If you download files from the Internet, they are likely already compressed and it is not feasible for the modem to try to compress them further. Your modem may sense that what is passing thru has already been compressed and refrain from trying a compress it any more. If you are receiving data which has been compressed by the other modem, your modem will decompress it and create many more bytes than were sent over the phone line. Thus the flow of data from your modem into your computer will be higher than the flow over the phone line to you. The ratio of this flow is called the compression ratio. Compression ratios as high as 4 are possible, but not very likely.

2.6 Error Correction

Similar to data compression, modems may be set to do error correction. While there is some overhead cost involved which slows down the byte/sec flow rate, the fact that error correction strips off start and stop bits actually increases the data byte/sec flow rate.

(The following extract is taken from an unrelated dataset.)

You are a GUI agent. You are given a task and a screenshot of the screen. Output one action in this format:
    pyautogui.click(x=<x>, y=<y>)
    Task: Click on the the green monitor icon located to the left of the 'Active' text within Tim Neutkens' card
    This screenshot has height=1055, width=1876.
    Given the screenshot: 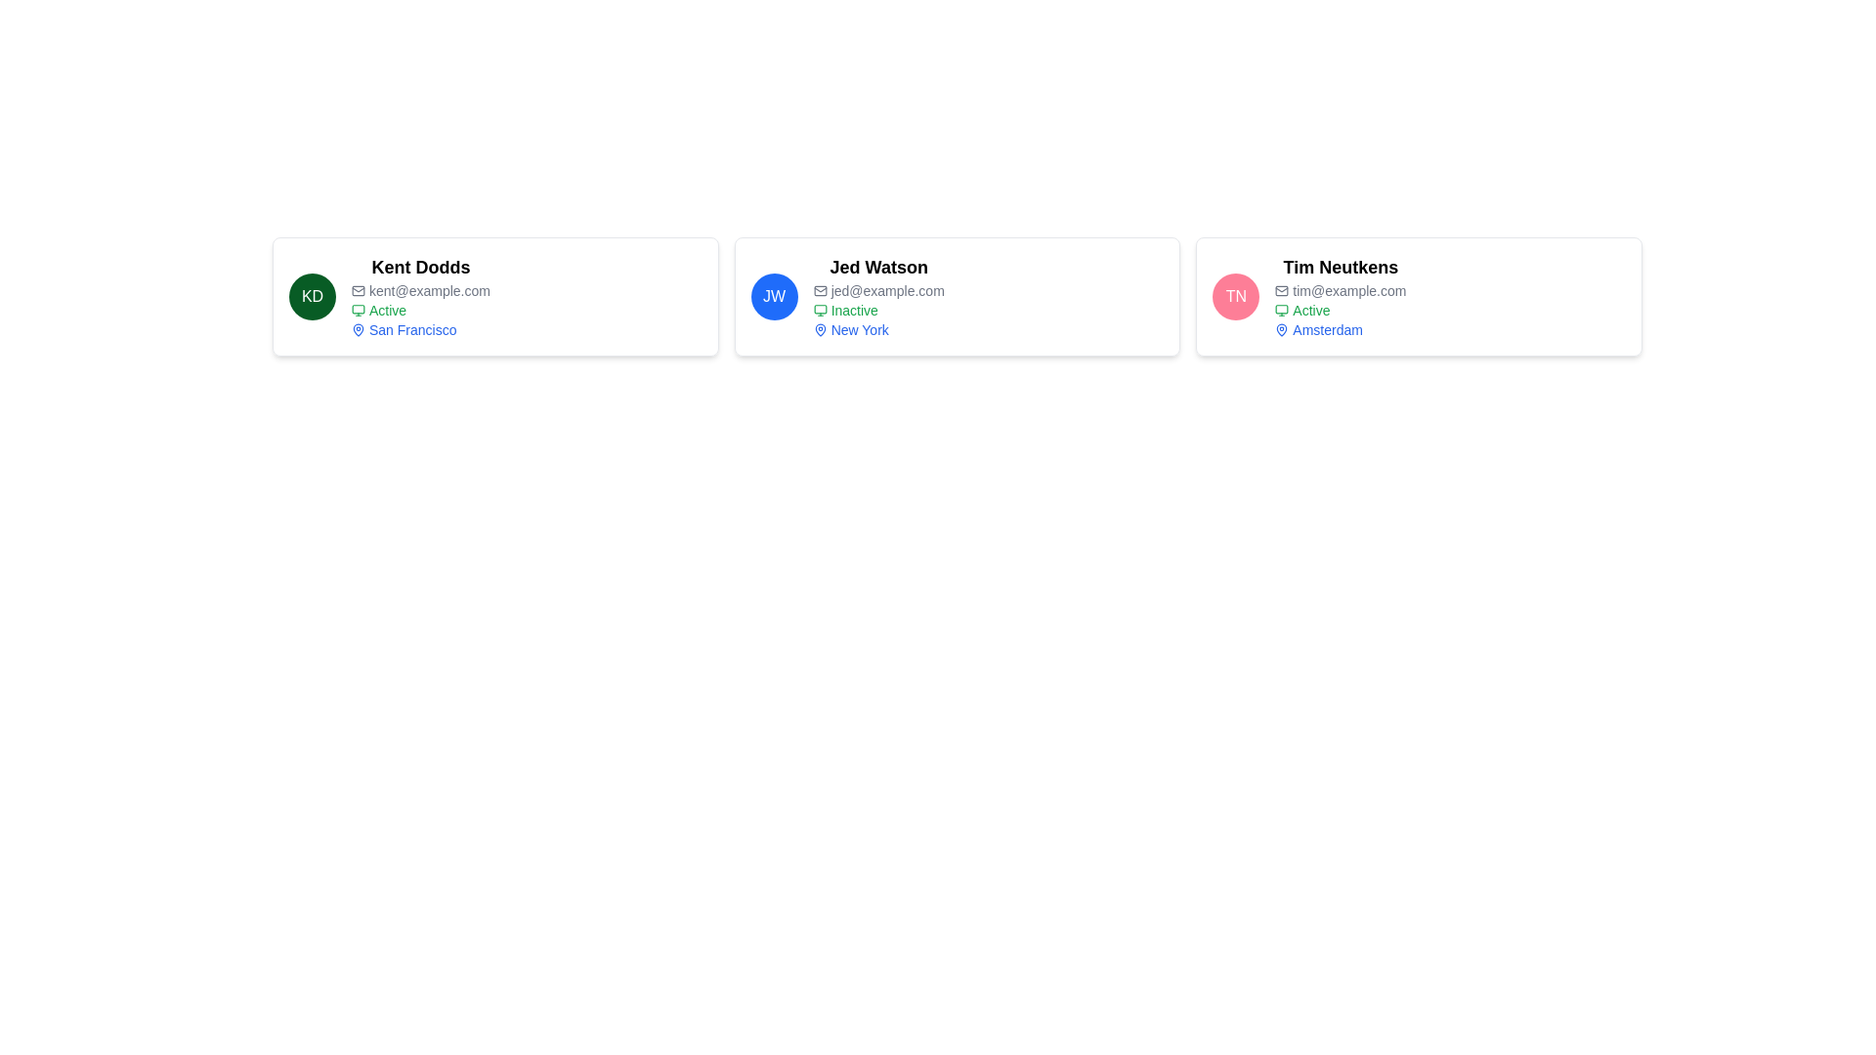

For the serial port's interface with the external world, each 8-bit byte has 2 extra bits added to it: a start-bit and a stop-bit. Without error correction, these extra stop and stop bits usually go right thru the modem and out over the phone lines. But when error correction is enabled, these extra bits are stripped off and the 8-bit bytes are put into packets. This is more efficient and results in higher byte/sec flow in spite of the fact that there are a few more bytes added for packet headers and error correction purposes.

2.7 Data Flow (Speeds)

Data (bytes representing letters, pictures, etc.) flows from your computer to your modem and then out on the telephone line (and conversely). Flow rates (such as 56k (56000) bits/sec) are (incorrectly) called "speed". But almost everyone says "speed" instead of "flow rate". If there were no data compression the flow rate from the computer to the modem would be about the same as the flow rate over the telephone line.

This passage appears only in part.